Your objective
Output the data as it stands. Each line must match exactly.

[Stored items]
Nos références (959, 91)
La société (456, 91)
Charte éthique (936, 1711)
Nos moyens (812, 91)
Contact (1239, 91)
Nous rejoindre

Output
Nos références (959, 91)
La société (456, 91)
Charte éthique (936, 1711)
Nos moyens (812, 91)
Contact (1239, 91)
Nous rejoindre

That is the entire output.